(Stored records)
□ □ □
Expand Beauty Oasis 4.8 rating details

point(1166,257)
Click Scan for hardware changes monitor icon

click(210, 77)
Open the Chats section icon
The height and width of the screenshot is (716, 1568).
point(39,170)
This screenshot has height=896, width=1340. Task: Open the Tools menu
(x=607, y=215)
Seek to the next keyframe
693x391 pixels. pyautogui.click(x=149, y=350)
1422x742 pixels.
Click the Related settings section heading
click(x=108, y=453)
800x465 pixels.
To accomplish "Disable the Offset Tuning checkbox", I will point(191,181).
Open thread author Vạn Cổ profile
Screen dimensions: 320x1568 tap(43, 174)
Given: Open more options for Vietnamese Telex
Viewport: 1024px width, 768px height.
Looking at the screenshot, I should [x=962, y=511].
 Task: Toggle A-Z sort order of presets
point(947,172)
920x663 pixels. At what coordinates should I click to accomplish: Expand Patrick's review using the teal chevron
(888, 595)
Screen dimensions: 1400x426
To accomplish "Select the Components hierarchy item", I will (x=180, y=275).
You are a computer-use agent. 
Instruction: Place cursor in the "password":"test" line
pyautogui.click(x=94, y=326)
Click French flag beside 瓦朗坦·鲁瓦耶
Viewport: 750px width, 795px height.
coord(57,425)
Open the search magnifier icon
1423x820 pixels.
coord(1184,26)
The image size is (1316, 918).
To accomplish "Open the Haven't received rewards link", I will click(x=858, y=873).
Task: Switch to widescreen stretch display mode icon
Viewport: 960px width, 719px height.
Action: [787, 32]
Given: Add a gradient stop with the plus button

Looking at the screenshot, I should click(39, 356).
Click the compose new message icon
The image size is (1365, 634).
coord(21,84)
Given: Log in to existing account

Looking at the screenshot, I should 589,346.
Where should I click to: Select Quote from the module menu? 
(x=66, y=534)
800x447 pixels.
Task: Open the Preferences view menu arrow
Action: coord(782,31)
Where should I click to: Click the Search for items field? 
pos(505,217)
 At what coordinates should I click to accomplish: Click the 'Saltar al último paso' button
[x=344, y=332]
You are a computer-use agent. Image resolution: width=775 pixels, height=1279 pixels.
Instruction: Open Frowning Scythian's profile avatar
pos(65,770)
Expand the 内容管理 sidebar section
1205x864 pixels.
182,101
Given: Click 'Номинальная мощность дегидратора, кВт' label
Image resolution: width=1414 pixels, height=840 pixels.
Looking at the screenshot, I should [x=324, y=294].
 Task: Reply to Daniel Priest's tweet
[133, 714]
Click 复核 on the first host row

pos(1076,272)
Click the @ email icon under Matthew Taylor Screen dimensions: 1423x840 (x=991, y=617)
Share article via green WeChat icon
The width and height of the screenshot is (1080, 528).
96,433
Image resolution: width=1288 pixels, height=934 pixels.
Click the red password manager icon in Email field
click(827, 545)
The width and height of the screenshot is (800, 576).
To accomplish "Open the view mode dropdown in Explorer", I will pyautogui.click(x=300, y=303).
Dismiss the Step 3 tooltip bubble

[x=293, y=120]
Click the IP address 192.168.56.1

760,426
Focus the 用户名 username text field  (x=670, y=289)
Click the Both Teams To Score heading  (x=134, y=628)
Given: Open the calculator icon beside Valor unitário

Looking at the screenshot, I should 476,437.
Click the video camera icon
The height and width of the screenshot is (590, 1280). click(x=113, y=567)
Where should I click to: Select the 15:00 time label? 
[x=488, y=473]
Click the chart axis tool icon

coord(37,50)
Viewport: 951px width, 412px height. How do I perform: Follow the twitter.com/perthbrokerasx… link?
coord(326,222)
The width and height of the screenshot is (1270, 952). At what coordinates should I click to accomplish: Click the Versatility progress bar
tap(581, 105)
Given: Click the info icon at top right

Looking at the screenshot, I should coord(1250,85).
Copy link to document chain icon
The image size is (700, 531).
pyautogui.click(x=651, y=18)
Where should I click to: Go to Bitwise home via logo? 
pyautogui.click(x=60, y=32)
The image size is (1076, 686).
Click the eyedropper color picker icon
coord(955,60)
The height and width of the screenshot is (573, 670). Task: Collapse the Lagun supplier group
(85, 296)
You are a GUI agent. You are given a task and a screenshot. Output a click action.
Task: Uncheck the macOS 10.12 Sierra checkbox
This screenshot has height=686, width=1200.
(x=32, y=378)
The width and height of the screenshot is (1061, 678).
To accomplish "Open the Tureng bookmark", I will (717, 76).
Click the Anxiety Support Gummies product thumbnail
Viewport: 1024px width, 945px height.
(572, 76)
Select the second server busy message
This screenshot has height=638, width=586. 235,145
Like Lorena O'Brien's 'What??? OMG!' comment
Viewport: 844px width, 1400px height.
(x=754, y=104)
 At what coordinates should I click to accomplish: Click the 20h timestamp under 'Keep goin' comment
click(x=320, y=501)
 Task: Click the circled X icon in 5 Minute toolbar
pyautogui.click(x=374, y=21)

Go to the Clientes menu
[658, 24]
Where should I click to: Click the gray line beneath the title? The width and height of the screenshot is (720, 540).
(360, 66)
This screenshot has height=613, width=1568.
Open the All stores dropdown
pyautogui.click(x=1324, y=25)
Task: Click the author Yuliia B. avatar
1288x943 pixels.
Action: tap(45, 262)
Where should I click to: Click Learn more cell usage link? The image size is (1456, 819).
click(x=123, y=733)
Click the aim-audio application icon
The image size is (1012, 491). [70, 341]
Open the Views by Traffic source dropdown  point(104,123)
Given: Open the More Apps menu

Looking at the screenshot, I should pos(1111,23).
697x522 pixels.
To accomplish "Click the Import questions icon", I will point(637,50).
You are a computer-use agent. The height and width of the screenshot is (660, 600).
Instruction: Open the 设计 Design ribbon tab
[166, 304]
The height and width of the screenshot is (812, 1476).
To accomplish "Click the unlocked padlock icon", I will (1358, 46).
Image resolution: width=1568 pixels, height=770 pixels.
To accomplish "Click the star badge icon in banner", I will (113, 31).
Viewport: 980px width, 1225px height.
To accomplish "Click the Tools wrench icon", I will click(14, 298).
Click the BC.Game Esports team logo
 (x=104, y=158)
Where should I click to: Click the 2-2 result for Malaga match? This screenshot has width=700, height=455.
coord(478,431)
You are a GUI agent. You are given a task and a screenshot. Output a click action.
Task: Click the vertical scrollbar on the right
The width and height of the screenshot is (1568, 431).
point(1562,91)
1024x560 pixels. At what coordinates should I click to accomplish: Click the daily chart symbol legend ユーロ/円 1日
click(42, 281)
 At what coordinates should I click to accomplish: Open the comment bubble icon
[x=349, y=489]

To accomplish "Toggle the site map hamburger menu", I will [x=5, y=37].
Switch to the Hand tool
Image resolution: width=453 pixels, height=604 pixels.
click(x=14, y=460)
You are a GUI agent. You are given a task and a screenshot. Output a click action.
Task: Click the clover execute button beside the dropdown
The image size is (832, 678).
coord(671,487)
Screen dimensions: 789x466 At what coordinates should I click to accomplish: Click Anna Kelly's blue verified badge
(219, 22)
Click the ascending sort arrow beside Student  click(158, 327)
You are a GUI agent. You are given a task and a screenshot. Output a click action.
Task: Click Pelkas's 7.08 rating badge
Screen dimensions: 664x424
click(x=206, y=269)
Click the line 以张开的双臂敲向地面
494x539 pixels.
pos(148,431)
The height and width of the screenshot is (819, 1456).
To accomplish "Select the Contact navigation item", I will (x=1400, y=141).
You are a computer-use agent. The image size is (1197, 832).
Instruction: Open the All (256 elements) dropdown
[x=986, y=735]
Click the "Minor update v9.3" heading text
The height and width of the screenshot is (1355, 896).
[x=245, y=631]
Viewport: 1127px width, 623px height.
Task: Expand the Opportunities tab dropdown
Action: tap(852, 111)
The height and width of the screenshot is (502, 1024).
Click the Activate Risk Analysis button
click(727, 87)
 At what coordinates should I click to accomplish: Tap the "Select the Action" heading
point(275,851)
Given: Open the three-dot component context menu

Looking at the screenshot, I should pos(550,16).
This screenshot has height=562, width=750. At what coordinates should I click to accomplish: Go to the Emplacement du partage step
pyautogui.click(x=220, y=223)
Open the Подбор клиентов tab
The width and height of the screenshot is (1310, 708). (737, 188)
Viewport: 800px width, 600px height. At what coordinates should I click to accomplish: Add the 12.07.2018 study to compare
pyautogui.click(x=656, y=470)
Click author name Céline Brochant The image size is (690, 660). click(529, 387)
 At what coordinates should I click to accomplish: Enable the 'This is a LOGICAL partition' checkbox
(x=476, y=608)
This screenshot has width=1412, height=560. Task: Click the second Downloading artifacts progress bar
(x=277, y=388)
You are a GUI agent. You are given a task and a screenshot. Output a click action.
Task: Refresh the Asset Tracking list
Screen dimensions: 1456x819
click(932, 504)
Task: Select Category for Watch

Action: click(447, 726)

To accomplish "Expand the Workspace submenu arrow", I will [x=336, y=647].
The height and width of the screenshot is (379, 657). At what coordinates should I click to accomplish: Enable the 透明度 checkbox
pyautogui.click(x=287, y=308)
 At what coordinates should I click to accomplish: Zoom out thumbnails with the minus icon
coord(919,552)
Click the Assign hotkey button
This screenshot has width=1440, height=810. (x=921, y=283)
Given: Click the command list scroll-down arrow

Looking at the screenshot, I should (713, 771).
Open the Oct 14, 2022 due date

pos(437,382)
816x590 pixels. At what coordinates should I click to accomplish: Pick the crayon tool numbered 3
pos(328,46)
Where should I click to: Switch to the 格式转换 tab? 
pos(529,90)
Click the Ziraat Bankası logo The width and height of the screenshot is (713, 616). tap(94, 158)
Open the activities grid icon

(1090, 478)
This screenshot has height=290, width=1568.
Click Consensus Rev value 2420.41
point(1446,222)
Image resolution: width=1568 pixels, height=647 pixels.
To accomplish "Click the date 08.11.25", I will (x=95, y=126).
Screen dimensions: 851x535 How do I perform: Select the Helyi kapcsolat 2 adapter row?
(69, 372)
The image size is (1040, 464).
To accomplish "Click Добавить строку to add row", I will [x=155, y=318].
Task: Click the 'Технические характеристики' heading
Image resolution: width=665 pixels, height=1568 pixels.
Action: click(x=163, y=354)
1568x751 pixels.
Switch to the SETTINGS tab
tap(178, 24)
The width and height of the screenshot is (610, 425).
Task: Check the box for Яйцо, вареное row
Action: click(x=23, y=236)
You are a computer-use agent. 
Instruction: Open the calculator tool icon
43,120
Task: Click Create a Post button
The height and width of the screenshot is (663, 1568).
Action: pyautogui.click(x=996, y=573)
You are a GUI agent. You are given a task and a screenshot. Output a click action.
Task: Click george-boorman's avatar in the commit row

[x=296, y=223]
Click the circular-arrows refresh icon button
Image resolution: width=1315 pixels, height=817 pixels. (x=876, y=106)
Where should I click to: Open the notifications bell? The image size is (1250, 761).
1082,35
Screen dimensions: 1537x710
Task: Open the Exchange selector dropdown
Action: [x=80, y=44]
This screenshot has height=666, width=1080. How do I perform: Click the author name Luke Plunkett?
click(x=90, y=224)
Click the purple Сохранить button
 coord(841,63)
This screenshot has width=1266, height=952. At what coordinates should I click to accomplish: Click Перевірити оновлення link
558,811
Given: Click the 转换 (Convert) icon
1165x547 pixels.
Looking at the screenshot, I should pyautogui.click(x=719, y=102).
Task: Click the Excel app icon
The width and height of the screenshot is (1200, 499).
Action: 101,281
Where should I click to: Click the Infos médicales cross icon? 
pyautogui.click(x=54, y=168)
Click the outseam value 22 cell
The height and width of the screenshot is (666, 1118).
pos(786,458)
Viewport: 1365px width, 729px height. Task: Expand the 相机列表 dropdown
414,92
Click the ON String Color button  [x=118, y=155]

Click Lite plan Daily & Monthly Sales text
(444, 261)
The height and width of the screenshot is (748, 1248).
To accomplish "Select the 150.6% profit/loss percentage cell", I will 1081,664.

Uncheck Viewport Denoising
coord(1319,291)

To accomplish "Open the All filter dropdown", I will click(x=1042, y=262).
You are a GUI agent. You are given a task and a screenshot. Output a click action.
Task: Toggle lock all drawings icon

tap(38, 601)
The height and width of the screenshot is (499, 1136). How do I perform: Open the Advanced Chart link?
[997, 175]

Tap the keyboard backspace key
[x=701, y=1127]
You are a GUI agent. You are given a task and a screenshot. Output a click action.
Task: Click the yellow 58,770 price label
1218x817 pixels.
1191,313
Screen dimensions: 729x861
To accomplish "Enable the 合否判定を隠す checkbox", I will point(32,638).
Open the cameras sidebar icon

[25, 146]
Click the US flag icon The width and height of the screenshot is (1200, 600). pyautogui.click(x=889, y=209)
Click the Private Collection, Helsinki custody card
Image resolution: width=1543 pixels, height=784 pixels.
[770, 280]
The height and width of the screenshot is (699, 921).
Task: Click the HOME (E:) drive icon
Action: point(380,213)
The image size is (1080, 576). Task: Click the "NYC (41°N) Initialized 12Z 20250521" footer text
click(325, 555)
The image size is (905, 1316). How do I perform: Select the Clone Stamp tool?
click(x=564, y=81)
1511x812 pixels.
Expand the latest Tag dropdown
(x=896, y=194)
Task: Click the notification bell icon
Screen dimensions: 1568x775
□ □ □
Requirement -> In the answer, the lines from the first line of the data above through the line containing "1422x742 pixels." must appear exactly as written, with nothing else.

Problem solution ->
Expand Beauty Oasis 4.8 rating details

point(1166,257)
Click Scan for hardware changes monitor icon

click(210, 77)
Open the Chats section icon
The height and width of the screenshot is (716, 1568).
point(39,170)
This screenshot has height=896, width=1340. Task: Open the Tools menu
(x=607, y=215)
Seek to the next keyframe
693x391 pixels. pyautogui.click(x=149, y=350)
1422x742 pixels.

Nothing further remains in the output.